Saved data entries

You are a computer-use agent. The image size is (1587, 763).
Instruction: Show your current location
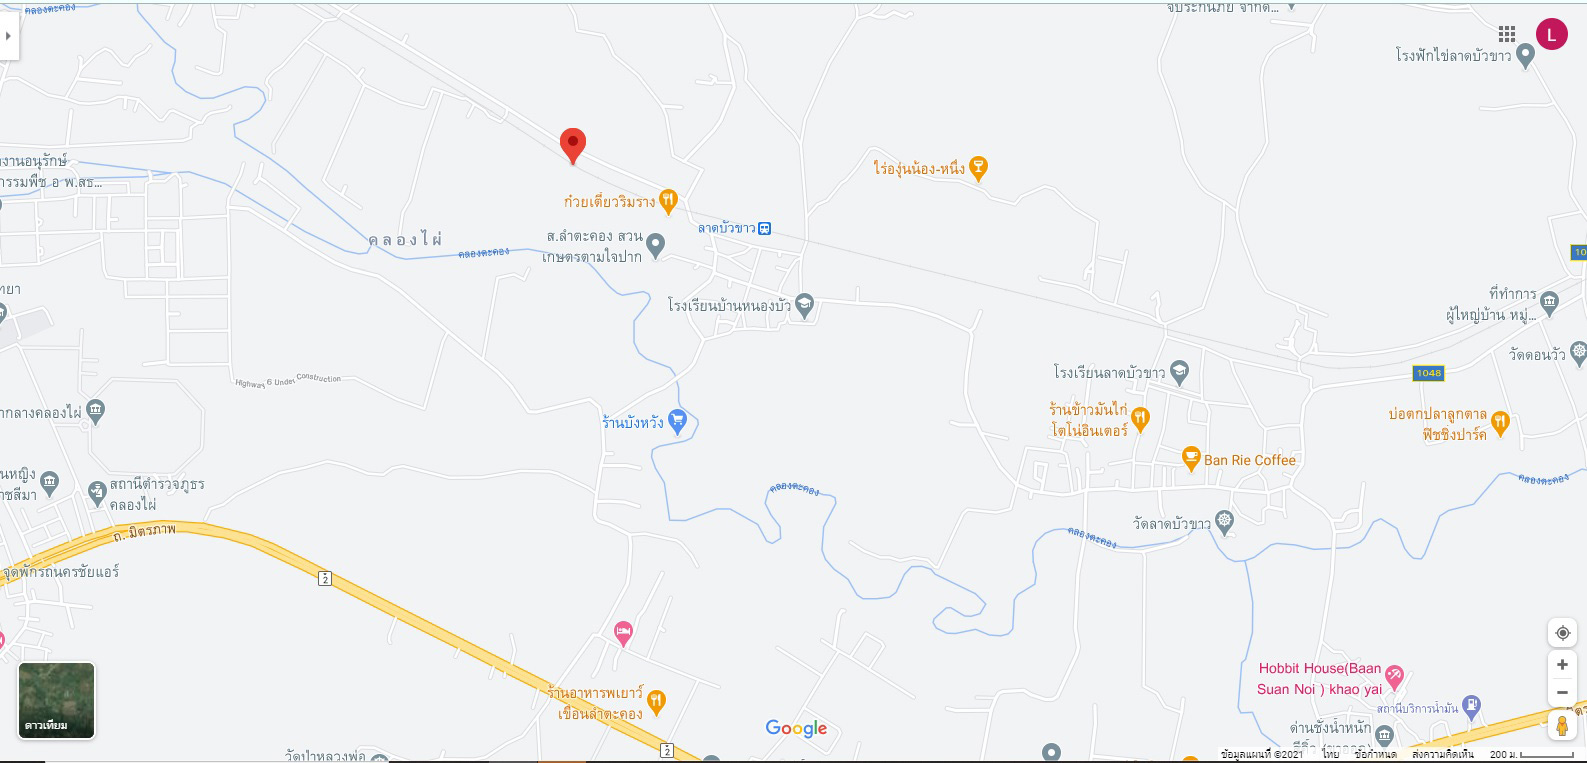[1562, 633]
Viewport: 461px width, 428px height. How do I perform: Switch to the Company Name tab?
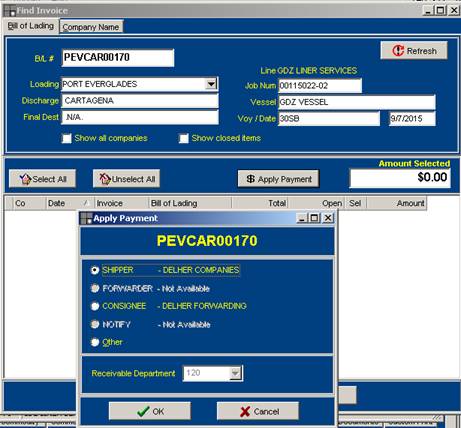91,27

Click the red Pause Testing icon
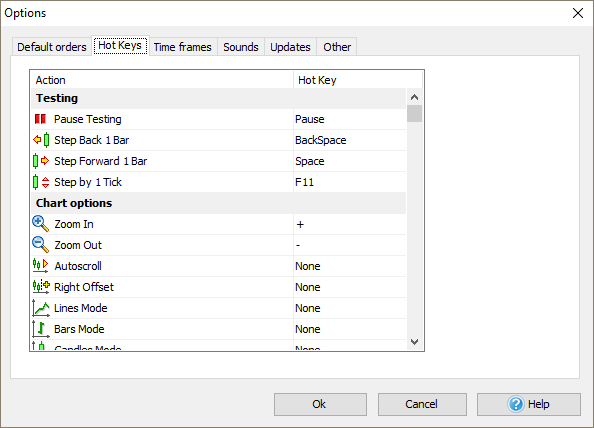point(40,119)
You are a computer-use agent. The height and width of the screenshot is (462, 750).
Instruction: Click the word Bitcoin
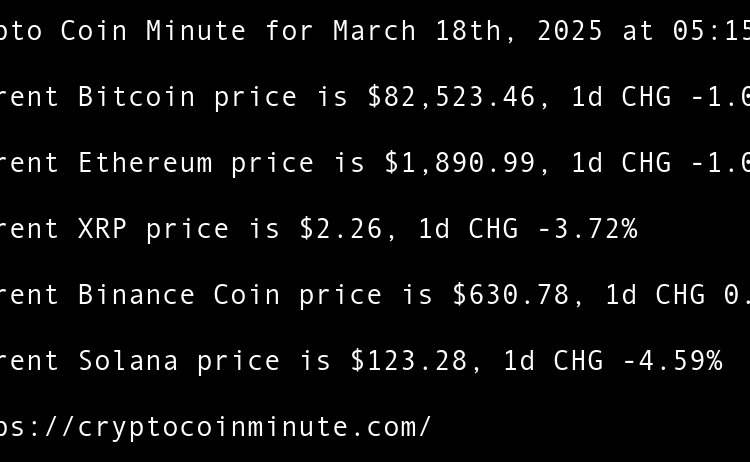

**TASK:** What is needed is every line of the data above, set down exactly but with the images left out.

**SOLUTION TO THIS TASK:**
You are a computer-use agent. The image size is (1587, 763).
Instruction: Show your current location
[1562, 633]
Viewport: 461px width, 428px height. How do I perform: Switch to the Company Name tab?
91,27

Click the red Pause Testing icon
point(40,119)
You are a computer-use agent. The height and width of the screenshot is (462, 750).
Instruction: Click the word Bitcoin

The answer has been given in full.